### TEXT SEGMENT:
▶
InsideCounsel has released its hugely popular “2012 in-house compensation report,” discussing compensation, the hiring forecast, hot trends, and what it takes to land an in-house position, and how to succeed as in-house attorney.
Companies Are Hiring, But Selectively
The good news is that companies are hiring, the bad news is that they are only doing so very selectively. With the economy finally on the upswing, law departments are looking to hire new help. But experts caution that companies aren’t necessarily hiring attorneys.
The bulk of the hiring seems to be dedicated to paralegals and contract managers. When it comes to hiring attorneys, the numbers are still very low, and the competition very stiff.
Who’s Getting Hired: Standout Experienced Business Lawyers
Companies are most interested in mid-level and senior lawyers with four to nine years of experience. Additionally, they’re seeking jack-of-all-trades attorneys who can work independently.
Being a lawyer that delivers high quality services is no longer enough to land an in-house job. Today, lawyers hoping to get hired by a company need to show that they understand the company’s business and can contribute to its bottom line.
A law degree might no longer be enough. Today’s, in-house lawyers have to understand financials, business strategies, and need to be able to wisely manage projects and budgets. Many are now armed with M.B.A.’s to deliver just that.
One thing is clear: As companies emerge from the recession and slowly increase their legal hiring, attorneys searching for new careers must stand out among the competition. That often means being armed with more than legal excellence to do so.
◀
### SOURCE MATERIAL:
▶
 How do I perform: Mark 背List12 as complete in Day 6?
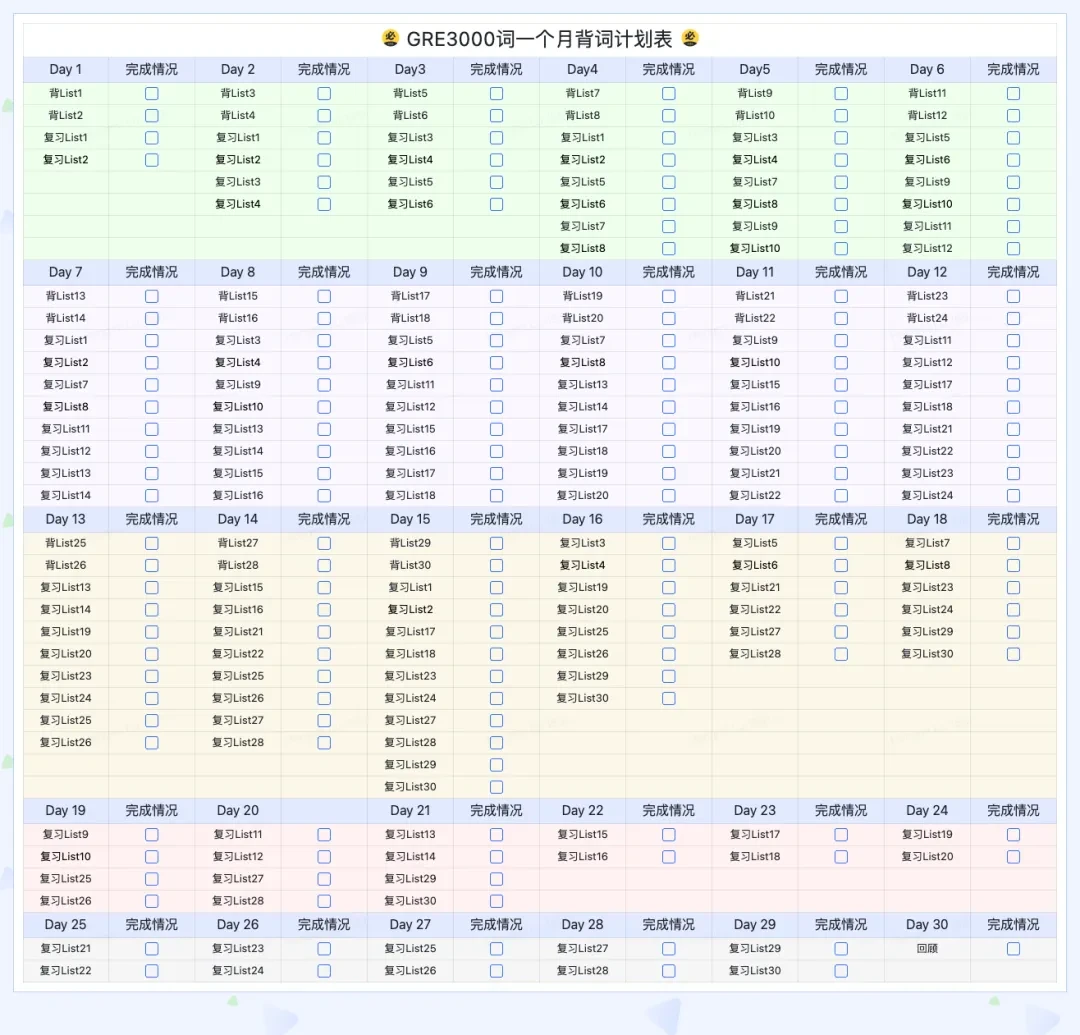1013,115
◀
### REQUIRED ACTION 1:
Please answer these about the text on in-house hiring, one answer per line:
(a) Which roles get the bulk of the hiring?
(b) How many years of experience do companies most want in a lawyer?
(c) What degree are many in-house lawyers now armed with?
### REQUIRED ACTION 2:
Write the next part of the text on in-house hiring, picking up after its final sentence.

### EXERCISE RESPONSE 1:
(a) Paralegals and contract managers.
(b) Four to nine years.
(c) An M.B.A.

### EXERCISE RESPONSE 2:
Advice to Young Law Grads: Start with a Firm and Network.
The vast majority of corporate legal departments are still steering clear of recent law graduated. What can a recent law graduate do to improve his or her chances at landing in-house? The solution: try your hand at a law firm position first, focus on transactional work, stay there for at least five years, and network aggressively.
Base Salaries Slightly Up by 3.3%
2011 has brought moderate increase in in-house base salaries. According to the 2011 HBR Law Department Survey, the average base salary increase among all legal department staff levels in 2011 was 3.3 percent, up from an average increase of 2.6 percent in 2010.
The Bonus Is the New Gravy
The 2011 HBR Law Department Survey found that the average bonus increase among attorneys was an astounding 25.7 percent. The average cash bonus for all attorney levels was $67,000? What does it take to earn those bonuses? Today’s in-house lawyers are held accountable for the level of performance and their contribution to the bottom line. By the same token, they’re asked to share the risk of their companies’ performance. So, in-house lawyers have to meet their objectives, and contribute to the company’s bottom line to expect to get some gravy on top of base.
What’s Hot: Management Skills, IP, M&A and Compliance
The most in-demand practice areas: transactional (M&A), IP, labor and employment, and compliance. In terms of industries, health care and pharmaceutical are generally offering higher salaries.
The hottest skills required from in-house lawyers aside for outstanding legal and business skills, are management skills. Knowing how to manage projects, people, and budgets is key to increasing one’s value in-house.
Trends of the Future: International Expansion and E-Discovery
As companies are pushing for international expansion as a competitive strategy to expand their core business and increase their market share, so are corporate legal departments. Today, many clients are looking to hire in-house attorneys for their international operations, with a focus on Asia, South America, and India.
E-discovery is also very much in-demand. Companies are looking for lawyers who can effectively manage e-discovery and document review with a smart process that saves money.
What can we take away from this report? Lawyers with any hopes to succeed in-house need to be able to bring value beyond outstanding legal skills and experience. Contribution to the bottom line is what it’s all about.